For the protection of the depositor, the. authority to sell or ship or remove the grain must be express; and for the protection of the public, the receipt given for the same must be returned.

Difficult questions may arise under this act as to the respective rights of depositors where there has been a wrongful sale or removal of the grain, and where there is not enough grain for all; but this case does not require us to consider them.

The record before the court is meagre in the statement of the facts. Prima facie, the receipt issued is one for storage; but it would appear to be remarkable if the real understanding was that the grain should not be used — that the mill company would be willing, as a business transaction, to store it free of charge for an indefinite time.

In my judgment, the receipt is not of such a nature as necessarily to exclude all parol evidence to show the character of the transaction, and to show by the acts and conduct of the parties that the wheat therein mentioned was bought for the purpose of being manufactured into flour, and was so manufactured, with the knowledge or consent of the defendant, soon after it was received.

LSee Case No. 8,CCS.]

The district judge states that his notes show the undisputed evidence was that defendant was the president of the bankrupt mill company; that he bought the wheat to enable the mill to carry on its operations; that the secretary issued to him the receipt; that the wheat was almost immediately made into flour, with the defendant’s knowledge, but the receipt was not surrendered until a short time before the bankruptcy, when the money was paid to the defendant. The bill of exceptions rests upon the proposition that, even if such were the facts, it is not competent, in view of the terms of the receipt and the provisions of the statute, to show these facts, or similar facts, by parol evidence. True, it is not competent to allow a witness to state what he intended by the use of the language in which the receipt was couched, but the bill of exceptions, taken as a whole, does not show that this was permitted. The contention of the defendants seems to have been, if such a receipt was given, that no state of case could be shown by parol evidence' which would make him liable to the assignee in bankruptcy. Such a proposition is too broad to be sound, and, if adopted, might be the means of not only working a fraud. upon the bankrupt act, but upon bona fide grain depositors under the local statute.

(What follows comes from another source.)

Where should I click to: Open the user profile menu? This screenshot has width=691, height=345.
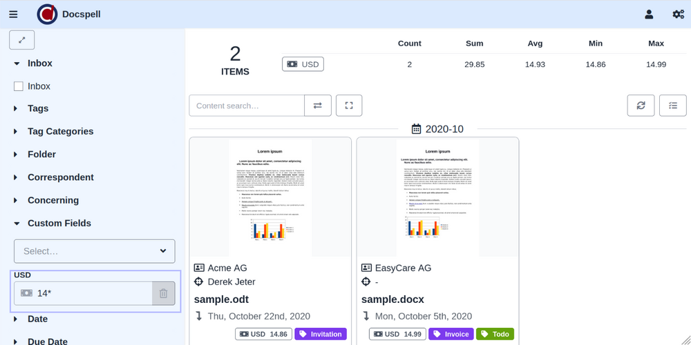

Parol evidence to show the circumstances under which the grain was received, the custom and mode of doing business, the use made of the gráin with the consent of the depositor, etc., has often been admitted in cases like the present. Rahilly v. Wilson [supra]; Randell’s Case, L. R. 3 P. C. 101; Chase v. Washburn, 1 Ohio St. 244; Lonergan v. Stewart, 55 Ill. 44. The only change in this respect made by the local statute is that the authority to sell must be “express,” but it need not necessarily be in writing.

I regret that the bill of exceptions is not more full and precise, but, as I construe it, no error is affirmatively disclosed, and the judgment below is affirmed. Affirmed.